### Source text:
Ohio Savings Bank & Trust Co. v. Willys Corporation
Decision Date | 08 June 1925 |
Docket Number | No. 295.,295. |
Parties | OHIO SAVINGS BANK & TRUST CO. v. WILLYS CORPORATION et al. |
Court | U.S. Court of Appeals — Second Circuit |
Cotton & Franklin, of New York City (H. F. Reindel, of New York City, of counsel), for appellants.
David Hunter Miller, of New York City, for receiver.
Rushmore, Bisbee & Stern, of New York City, for bank creditors' committee.
White & Case, of New York City (David Hunter Miller, Eldon Bisbee, and Joseph M. Hartfield, all of New York City, of counsel), for merchandise and construction creditors' committee.
Before ROGERS, HOUGH, and MANTON, Circuit Judges.
ROGERS, Circuit Judge (after stating the facts as above).
The question which this appeal brings into this court is an interesting and important one. It involves the proper method to be pursued in making payment of debts of an estate being administered by receivers appointed in an equity proceeding. The receiver appointed in the Southern District of New York, Francis G. Caffey, filed in the United States District Court for that District, on April 12, 1924, a petition asking the instructions of the court. Its material portions are as follows:
It resulted in the following order, entered on June 3, 1924:
It is from this order that the appeal is taken. The total amount of the claims allowed against the estate aggregate $15,021,748.57.
At the time the petition for instructions was filed, three claims, aggregating $37,957.26, were pending unadjudicated in the District Court of New Jersey. There was also pending in the same court a disputed claim of the United States arising out of war contracts, and no adjudication thereof has yet been had. This claim the comptroller of the receiver in his sworn statement declares involves about $1,500,000, which, with interest, may amount to $2,000,000; and he also stated that "sufficient funds have been set aside by the receivers in New Jersey to meet that claim if and to the extent to which the same shall be finally allowed."

### Supplied material:
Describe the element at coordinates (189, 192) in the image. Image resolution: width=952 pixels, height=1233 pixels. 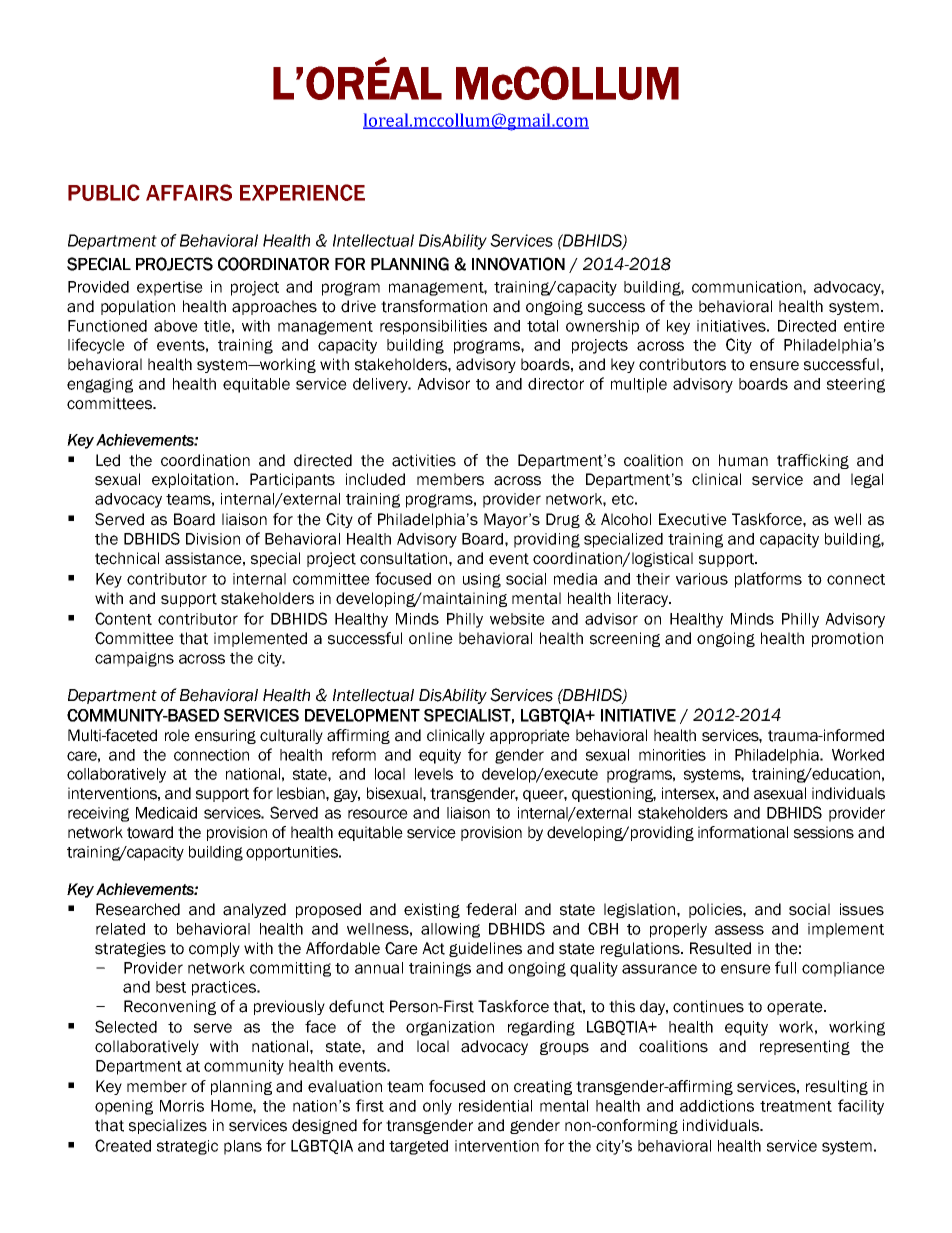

### Exercise set:
1. Set down, word for word, the part of the Willys Corporation decision starting at "Rushmore, Bisbee &" and ending at "MANTON, Circuit Judges.".
2. Which law firms does the Willys Corporation decision name as counsel?
The lines have no connection to the Willys Corporation decision.

### Answers below:
1.
Rushmore, Bisbee & Stern, of New York City, for bank creditors' committee.
White & Case, of New York City (David Hunter Miller, Eldon Bisbee, and Joseph M. Hartfield, all of New York City, of counsel), for merchandise and construction creditors' committee.
Before ROGERS, HOUGH, and MANTON, Circuit Judges.

2.
Cotton & Franklin
Rushmore, Bisbee & Stern
White & Case